To determine the vertex and axis of symmetry of the quadratic function \( y = x^2 - 10x + 3 \), we can use the vertex formula and the properties of a quadratic equation.
The standard form of a quadratic equation is \( y = ax^2 + bx + c \). For the given function:
- \( a = 1 \)
- \( b = -10 \)
- \( c = 3 \)
Finding the Vertex
The x-coordinate of the vertex can be found using the formula:
\[ x = -\frac{b}{2a} \]
Substituting in the values of \( a \) and \( b \):
\[ x = -\frac{-10}{2 \cdot 1} = \frac{10}{2} = 5 \]
Next, we find the y-coordinate of the vertex by substituting \( x = 5 \) back into the original equation:
\[ y = (5)^2 - 10(5) + 3 \] \[ y = 25 - 50 + 3 \] \[ y = -22 \]
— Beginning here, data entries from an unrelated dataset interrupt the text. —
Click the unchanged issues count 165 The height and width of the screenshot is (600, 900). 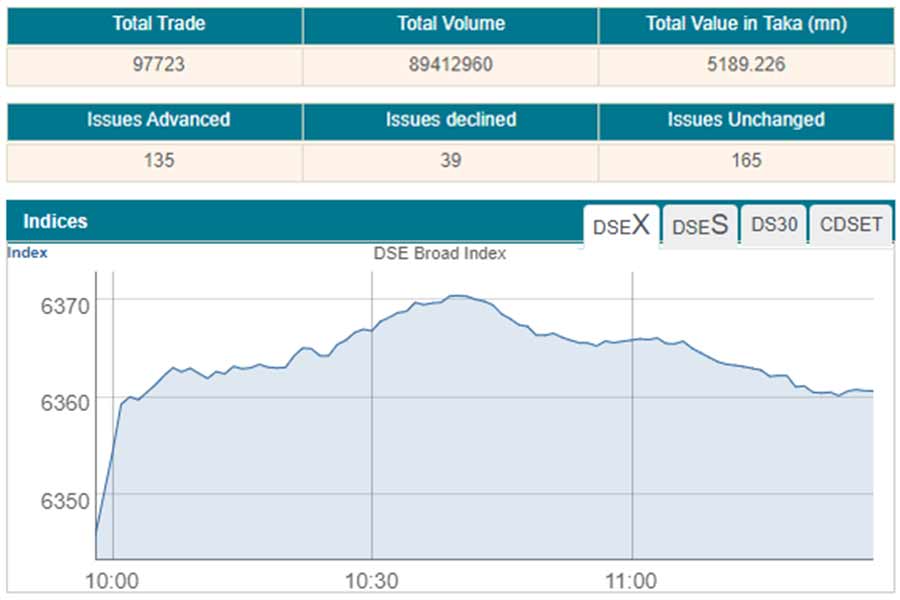746,160
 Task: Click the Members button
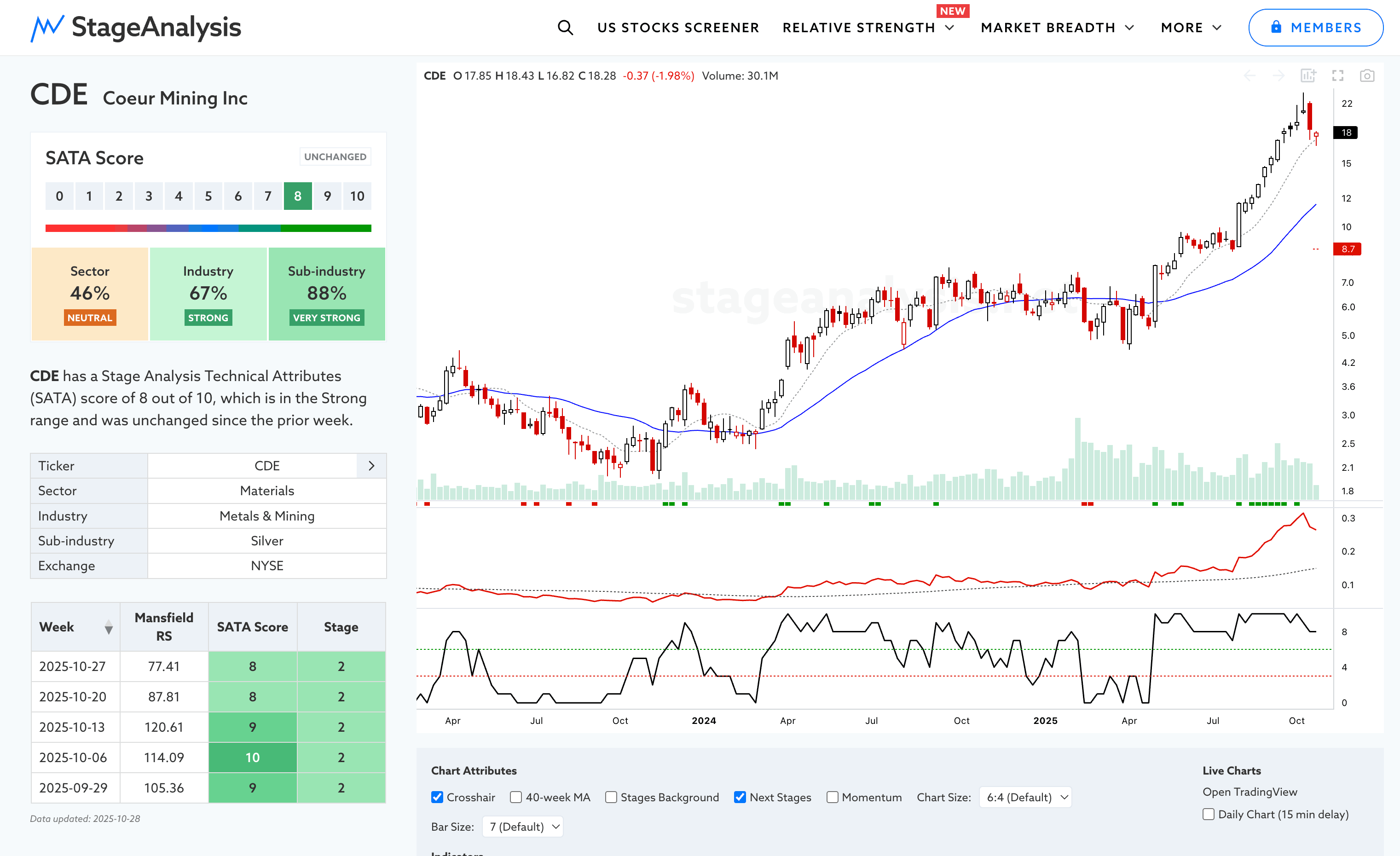pos(1315,27)
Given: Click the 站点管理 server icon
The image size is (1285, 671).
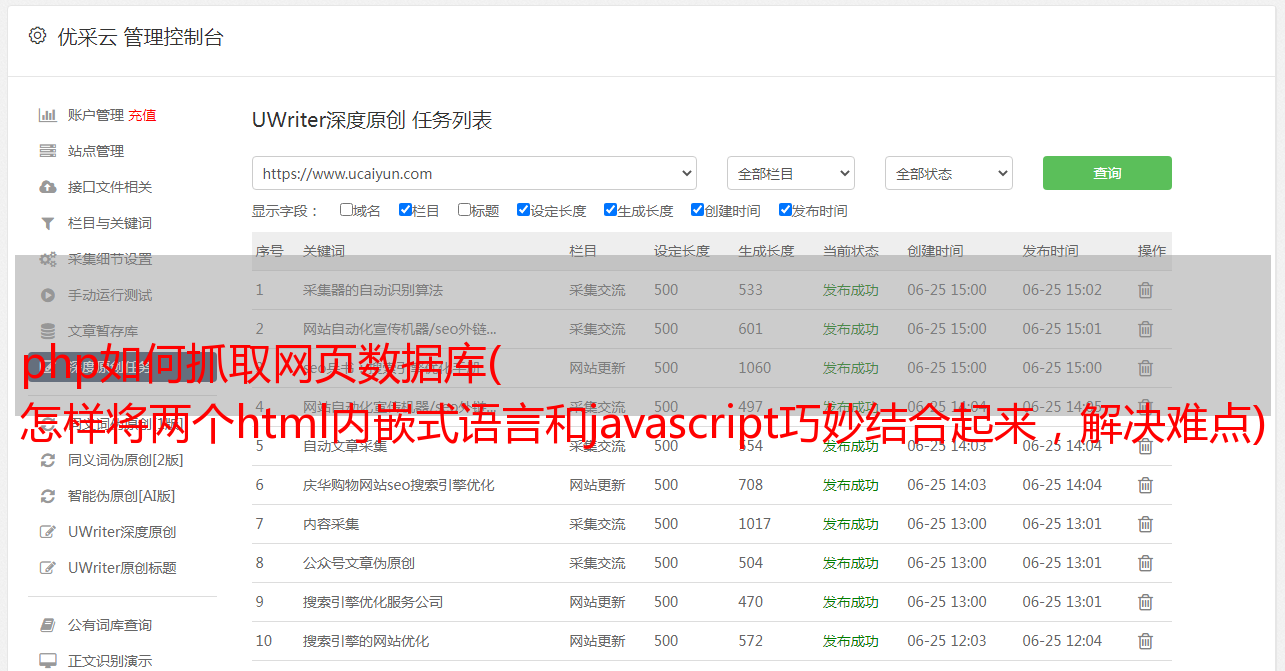Looking at the screenshot, I should (47, 151).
Thus, the vertex of the parabola is at the point \( (5, -22) \).
Axis of Symmetry
The axis of symmetry of the parabola is a vertical line that passes through the vertex. Since the x-coordinate of the vertex is 5, the equation of the axis of symmetry is:
\[ x = 5 \]
Summary
- Vertex: \( (5, -22) \)
- Axis of Symmetry: \( x = 5 \)